God, seeing and toil and groan,
Both took pity he thought fit to intervene,
"Rejoice, I t'inscris in my book,
Go, I grant you ten more years to live."

between two flashes of lucidity, I thank George for Chelon these verses by the hand and took the granny to take her to another world than where we were confined, where compressed air if we prevented She was breathing ... my pearl, my goddess, my neighbor dormitory, the little old native of Kabylia. She kept her coquetry youth, beautiful silver jewelry that bewitch and give it an air of youth, naive and beautiful as an apple. I imagined in a dream, a young girl in his home province ... It was due to turn heads ... So many questions to which I could not answer ... In singles outstanding!

me finish grind the spirit of dithering over possible ... I had to accompany him to that other world, our paradise ... To us, if it is futile! Forget this nightmare, join our steps towards a better world full of hope, away from the horror in which heads and feet bound, we were! I held him tight against me, my love, my little artichoke ... She was hot, so hot I had loved in those moments, the peel off, and my mother let me sway to the whims of her charms and forgetting chastity and temperance.

It was only dreaming ... The supporters came to surface, power and money! We huddled louder, the better we like it, but also resist the monarchy shifted oh, this symbol CAC 40 stinking money.

It was there before us ... So high, so great that we could see that his white coat! Nurses or prison guard, everything depended on the times ... Robust as a reindeer, flying hair, the hairdresser was not to be part of his knowledge, even for those more intimate, I think!

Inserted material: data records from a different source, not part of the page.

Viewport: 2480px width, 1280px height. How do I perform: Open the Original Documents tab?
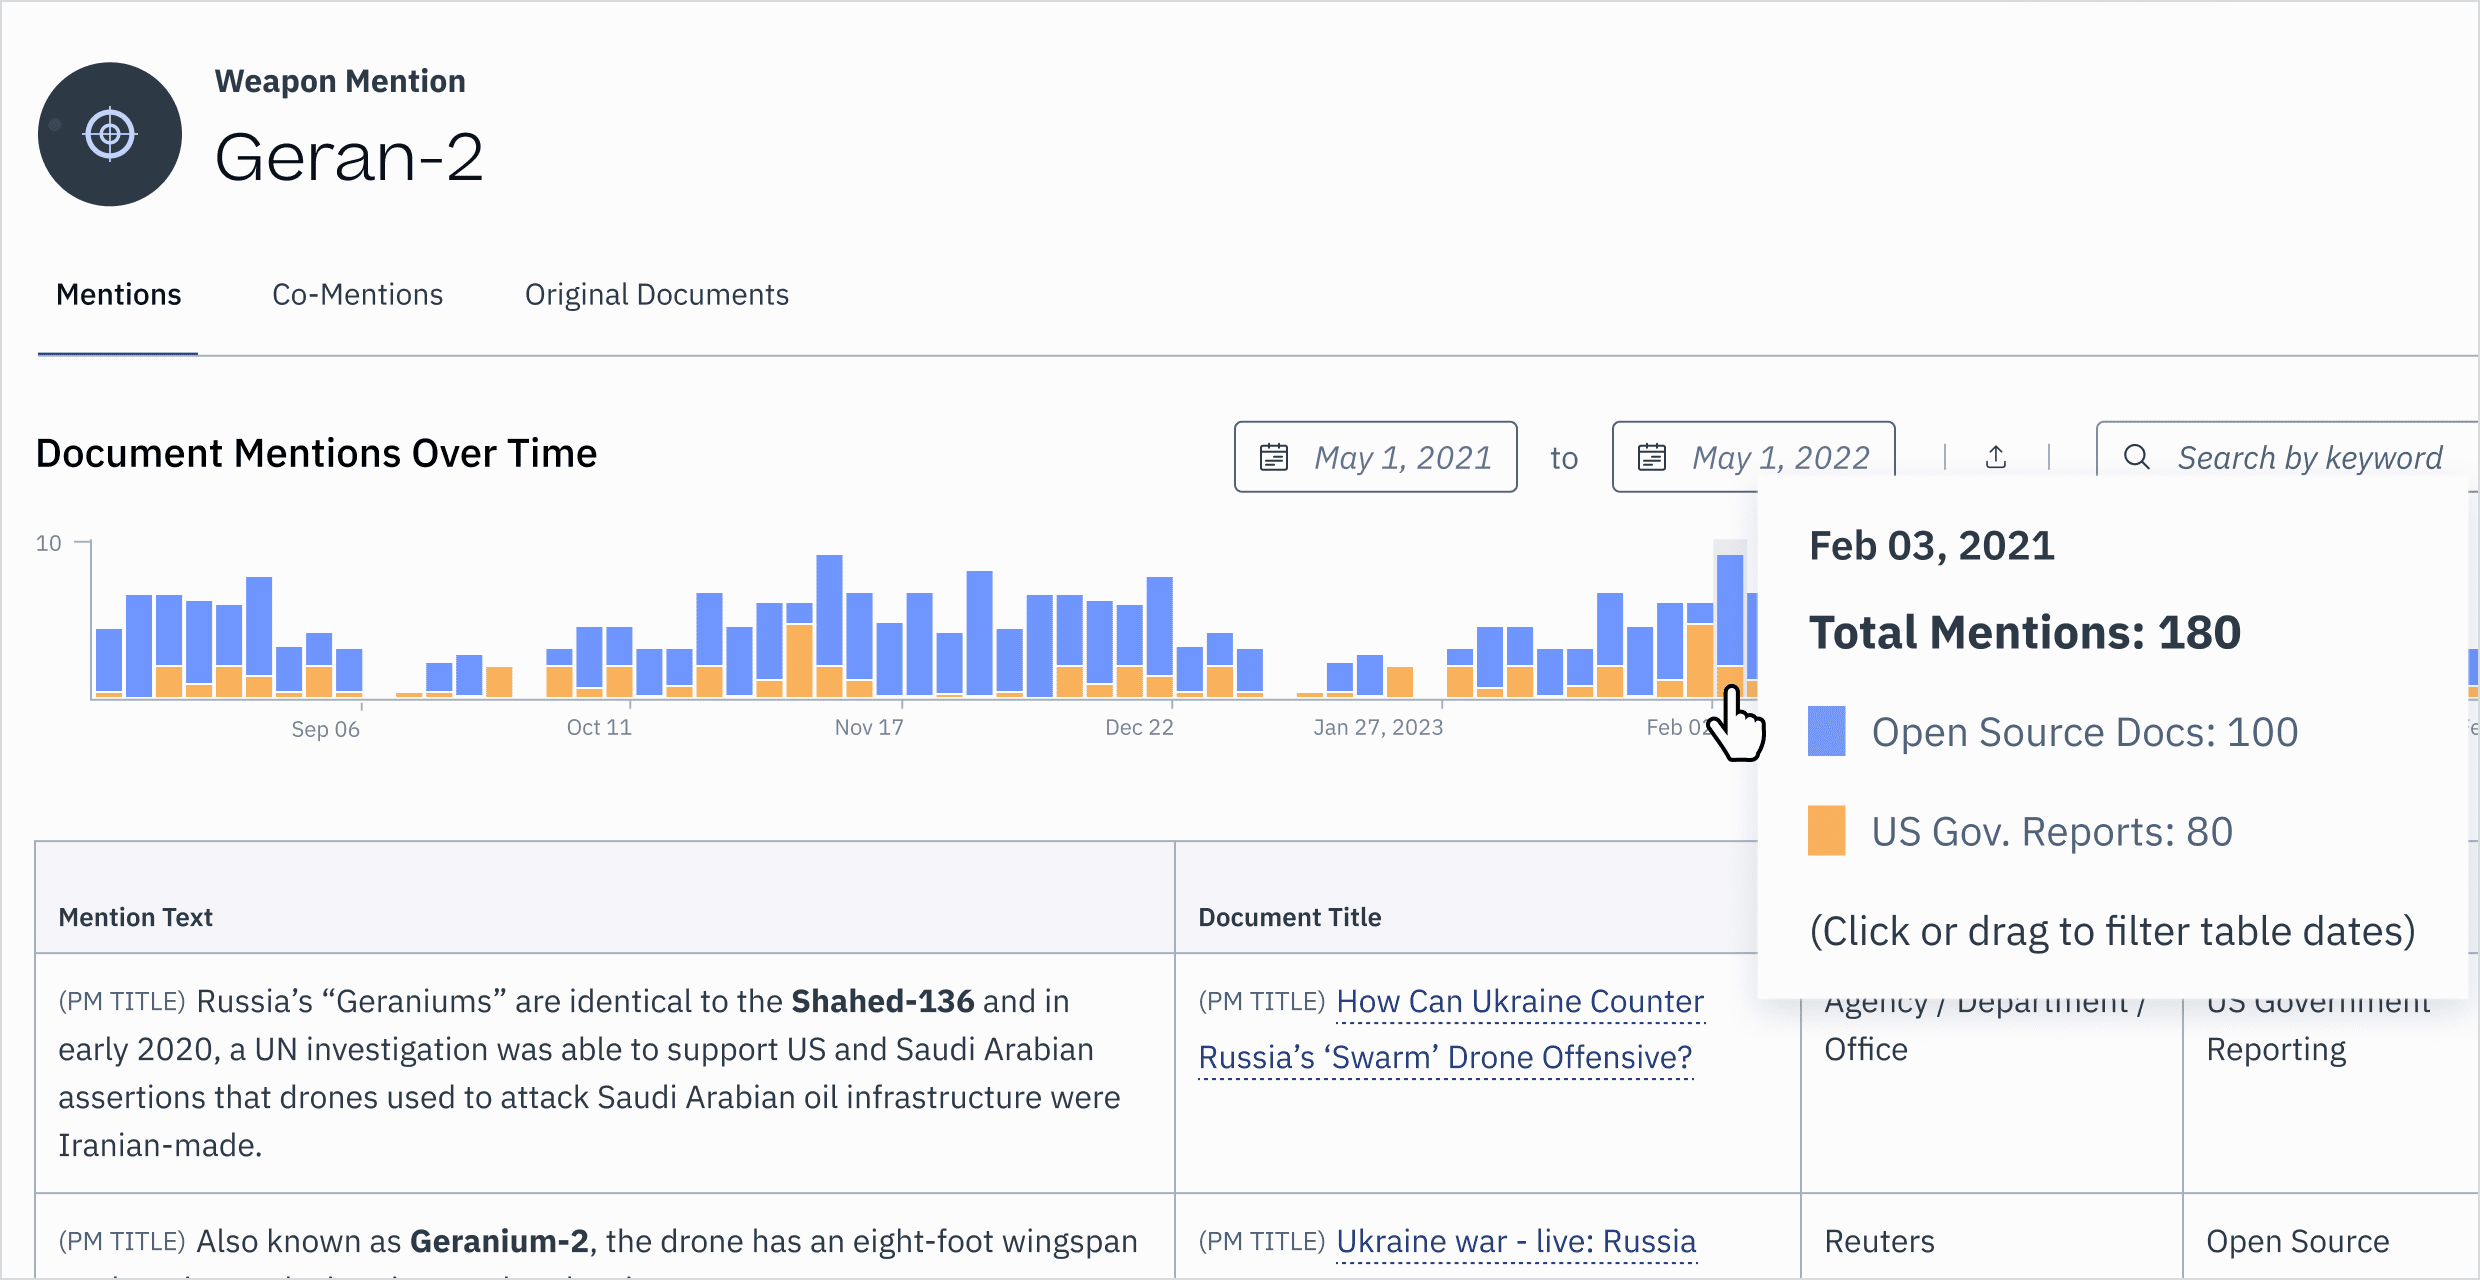[x=656, y=295]
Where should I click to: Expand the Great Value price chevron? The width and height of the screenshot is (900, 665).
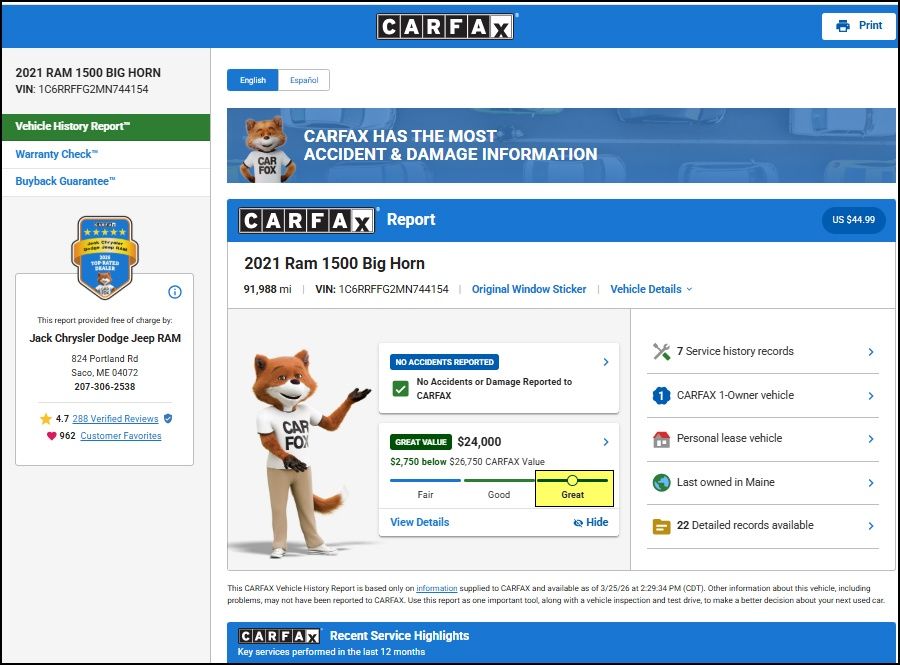coord(606,442)
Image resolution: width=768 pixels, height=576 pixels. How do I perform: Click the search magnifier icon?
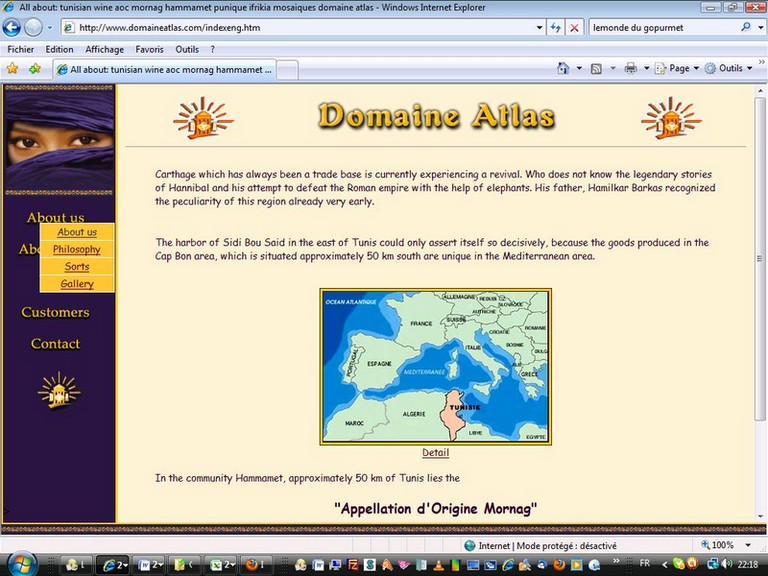point(745,27)
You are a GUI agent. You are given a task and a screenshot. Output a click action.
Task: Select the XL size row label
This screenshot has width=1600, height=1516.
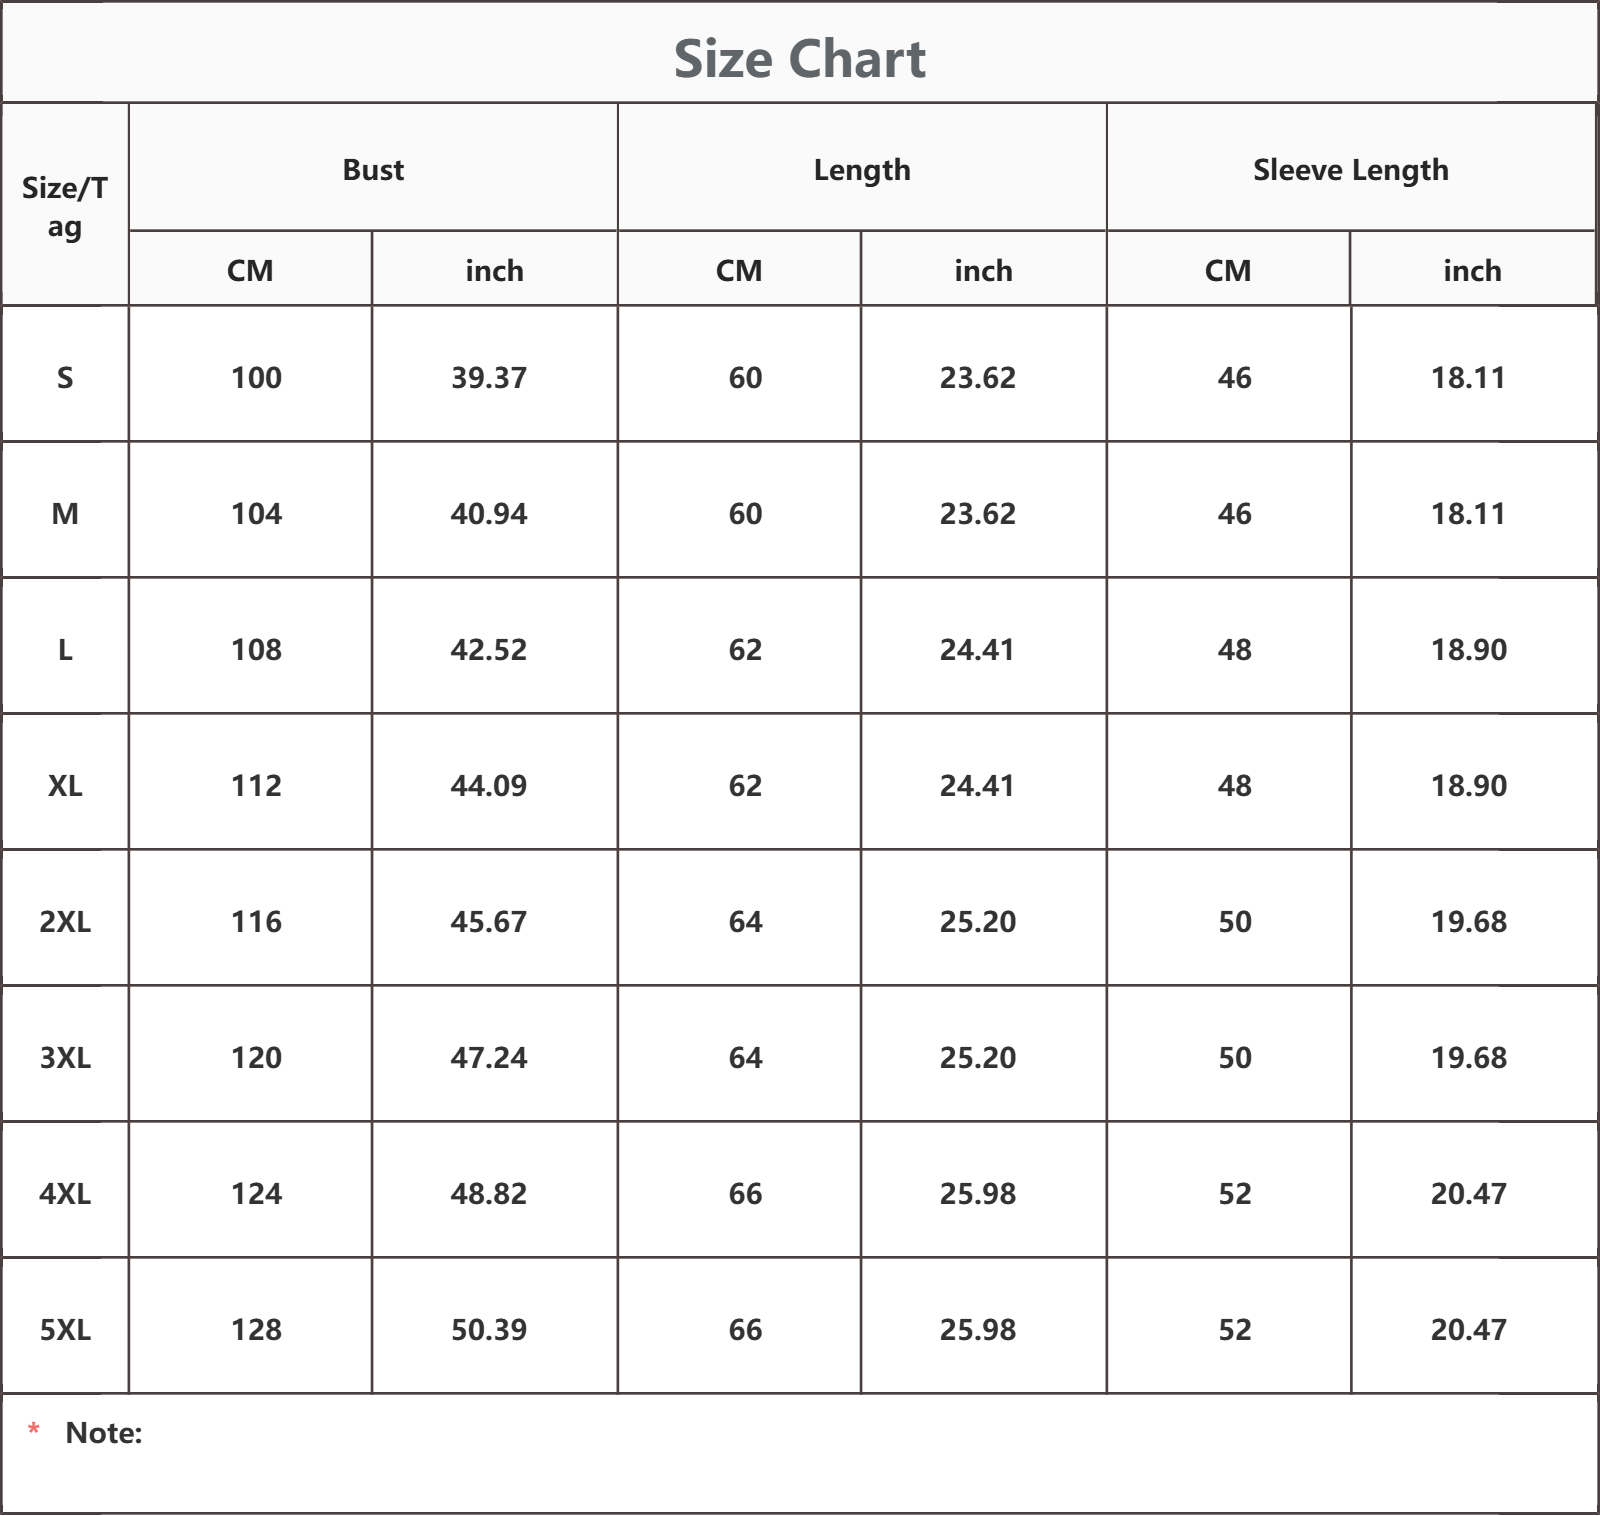tap(65, 785)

In his monotone, we threw a big hello ... Nothing really fraternal, so cold! Sorry to bother you good people (hypocrite Judas, I thought), but the humidity falls, I had no voice to answer him qu'abdiquer was not my forte ... We followed the pseudo-caid caregiver, which in our mouths and did not care passionately deliver buttocks and went back to piquouses mouths and pellets of all kinds.

Next
tracking or monitoring the following ... Was it so important? As still having some notion of space and time, we poor devils sore, injured, tired, hurt by this dog's life! Were we in this mess, half-buried for ages or only one year ... Who knows! Unfortunately we had no response.

The shelves of our rooms, we could hear the many sounds of the teeming life outside ... as much or more than the mob that was brewing. France and the industrious worker was on strike, fighting for preserve its rights! The "Little King" trembled at the top of his ejection seat ...

I approached my beautiful, told her: "Look Grandma, nothing is dead ... they live ... Everything moves" ... What does Should we not do, waiting, hoping that before the blueberries grow back?

And we were simple contemplation, no enjoyment, bundled up in our canvas that serves as a straitjacket, not to take the bottle and good times ... Only likely to be the sole obsession that tears us apart inside ... Living, found that freedom than ourselves in our life, had buried in shame, clumsiness or weakness ... We finally find the world of the living and not around an arbor, but a table, surrounded by friends to eat all we profiteroles!

Ranger ... as if to forget our bad memories! In the dusty corner, where he never arise trace our fingers, library closed forever.

Forget ... reborn one day! Medium would I, could I donations hidden shameful ... dare bring to our simple stage directions great theater of life!